### Exercise input

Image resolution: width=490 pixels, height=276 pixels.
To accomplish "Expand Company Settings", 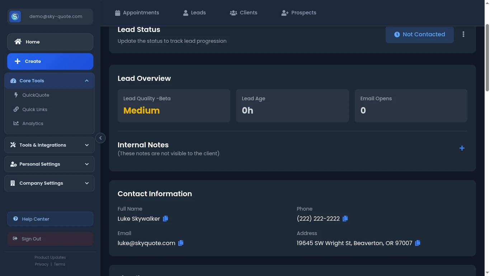I will [49, 183].
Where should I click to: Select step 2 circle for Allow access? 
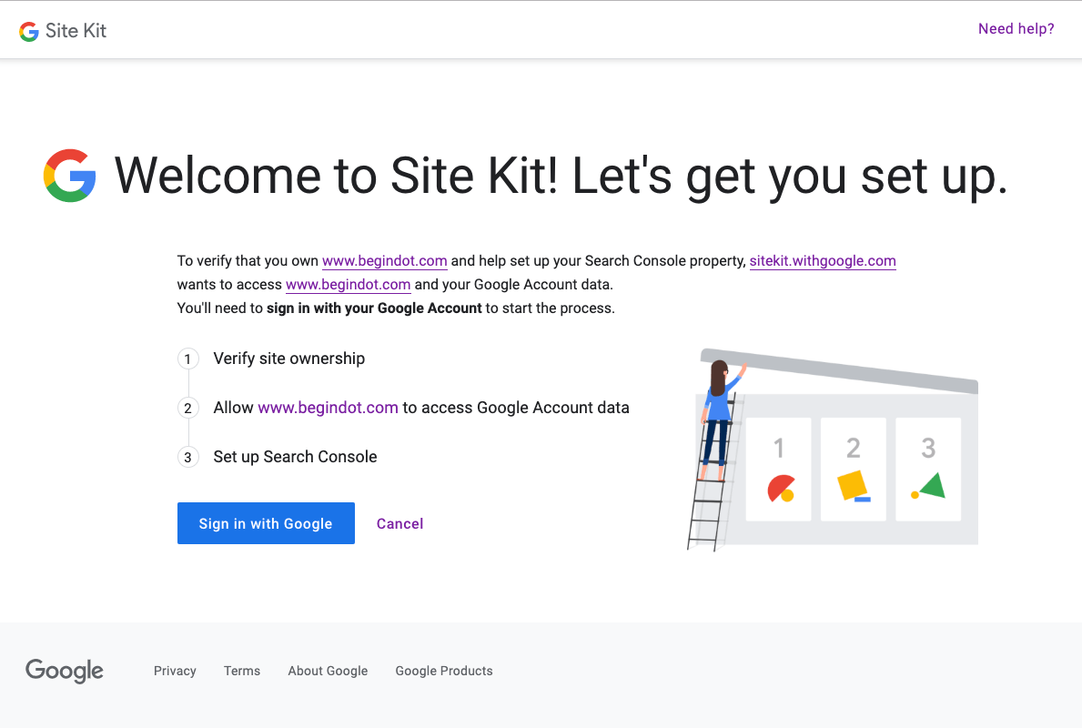(187, 408)

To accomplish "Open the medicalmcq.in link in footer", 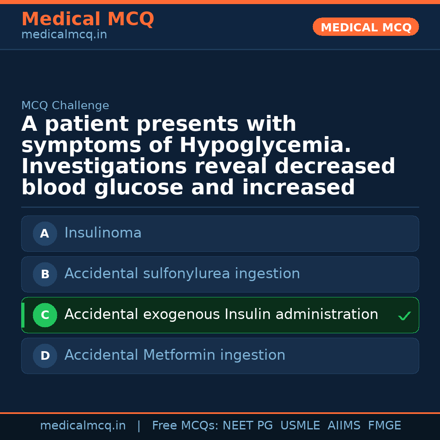I will click(x=83, y=426).
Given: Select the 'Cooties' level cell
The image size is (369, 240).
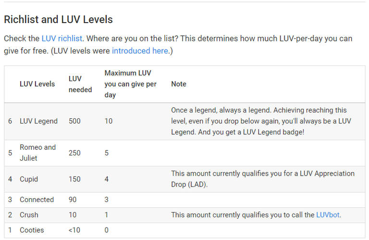Looking at the screenshot, I should (x=32, y=230).
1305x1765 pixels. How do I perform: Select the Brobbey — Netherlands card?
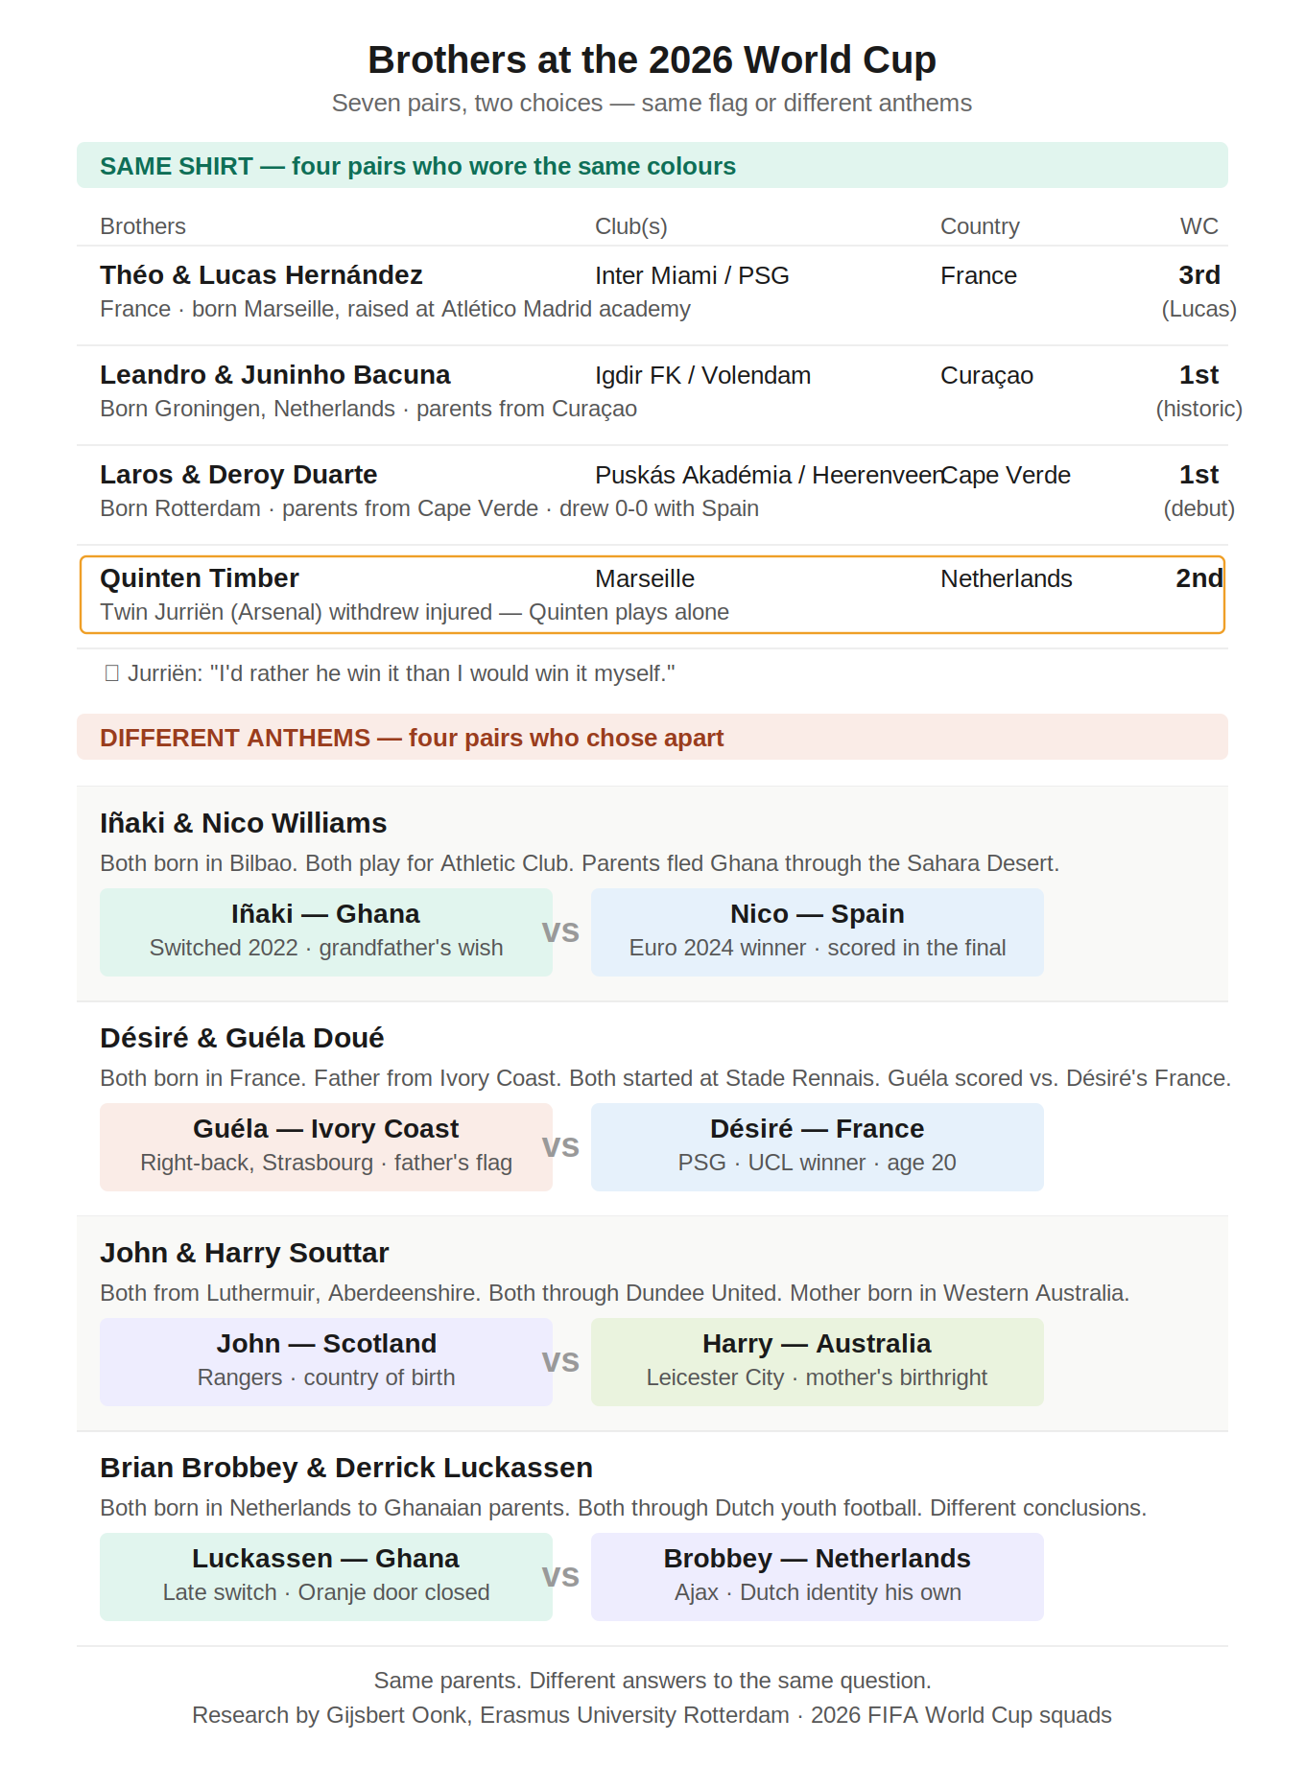pyautogui.click(x=818, y=1577)
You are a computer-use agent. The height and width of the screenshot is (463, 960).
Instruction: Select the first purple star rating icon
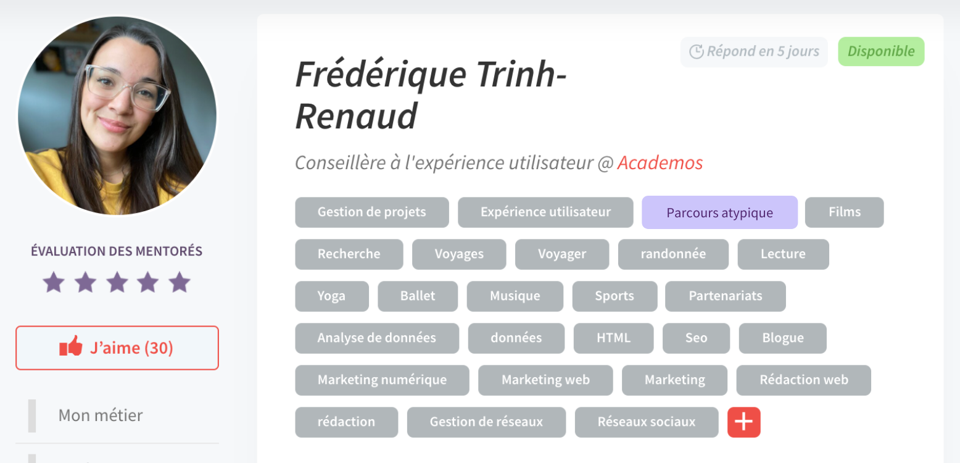coord(53,282)
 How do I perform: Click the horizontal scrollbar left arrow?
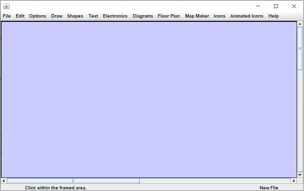tap(4, 181)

### Prompt
In the records above, find the line that contains "You are a computer-use". Print it and every later line exactly, omitting the pictures.

### Task response
You are a computer-use agent. The height and width of the screenshot is (463, 960).
Instruction: Select the first purple star rating icon
coord(53,282)
 How do I perform: Click the horizontal scrollbar left arrow?
tap(4, 181)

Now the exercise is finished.